Instructions for the task — Please print, exactly, only the lines in the entries below from the line that has "Image resolution: width=632" through the line that has "Image resolution: width=612". Pictures don't go in.

Records to process —
-------

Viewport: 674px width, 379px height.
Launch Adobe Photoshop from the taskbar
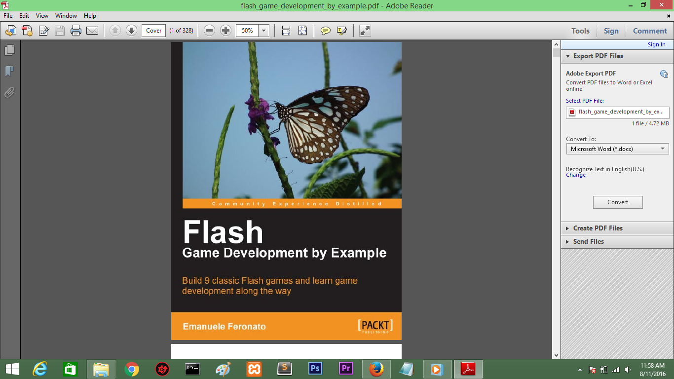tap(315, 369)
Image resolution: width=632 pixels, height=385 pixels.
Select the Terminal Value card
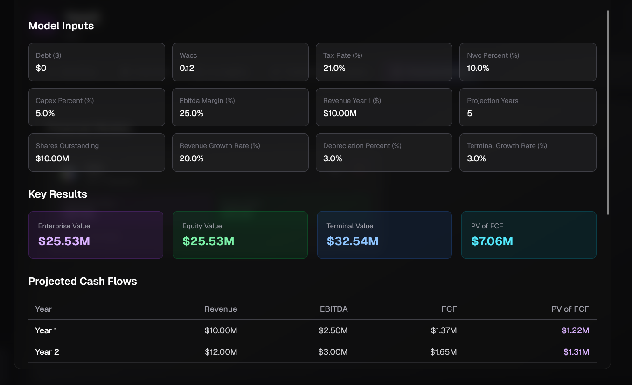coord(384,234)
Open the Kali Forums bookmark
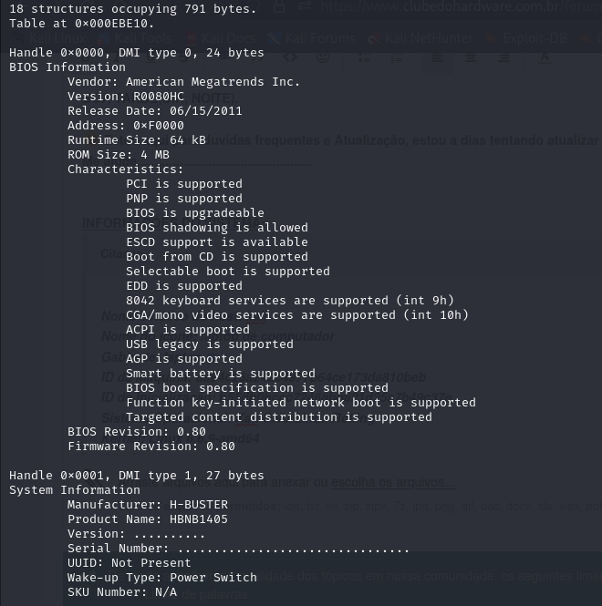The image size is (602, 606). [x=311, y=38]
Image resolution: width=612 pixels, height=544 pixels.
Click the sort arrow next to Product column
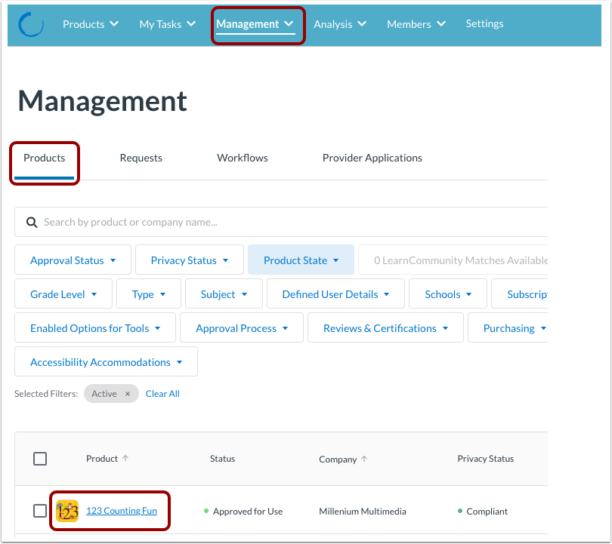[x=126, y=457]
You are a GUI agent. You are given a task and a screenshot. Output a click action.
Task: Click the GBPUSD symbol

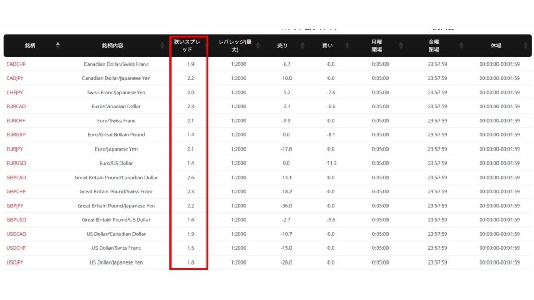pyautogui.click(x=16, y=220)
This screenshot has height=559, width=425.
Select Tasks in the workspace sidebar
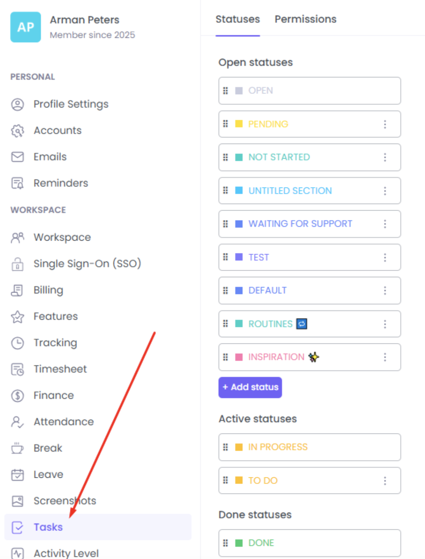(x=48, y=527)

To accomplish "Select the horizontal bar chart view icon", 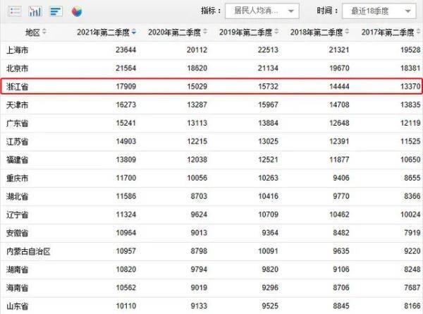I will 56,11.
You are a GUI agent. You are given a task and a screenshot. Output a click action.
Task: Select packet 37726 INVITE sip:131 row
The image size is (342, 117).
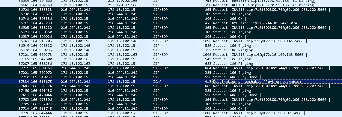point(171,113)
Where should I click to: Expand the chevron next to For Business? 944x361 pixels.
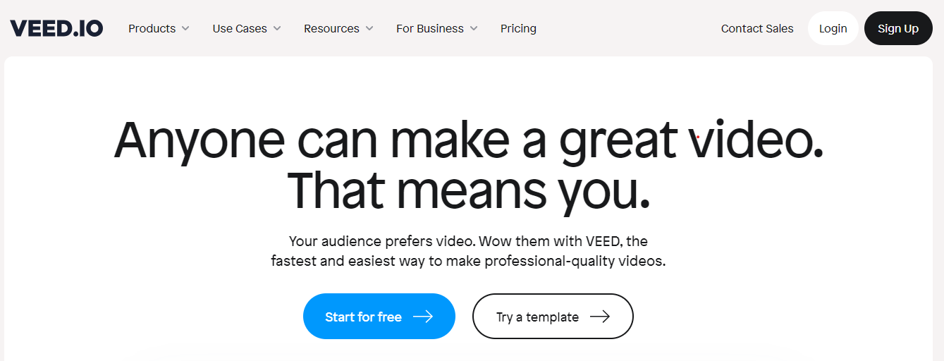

-------

Answer below —
Image resolution: width=632 pixels, height=385 pixels.
Select the Terminal Value card
coord(384,234)
Open the Kali Forums bookmark
The image size is (602, 606). [x=311, y=38]
Image resolution: width=612 pixels, height=544 pixels.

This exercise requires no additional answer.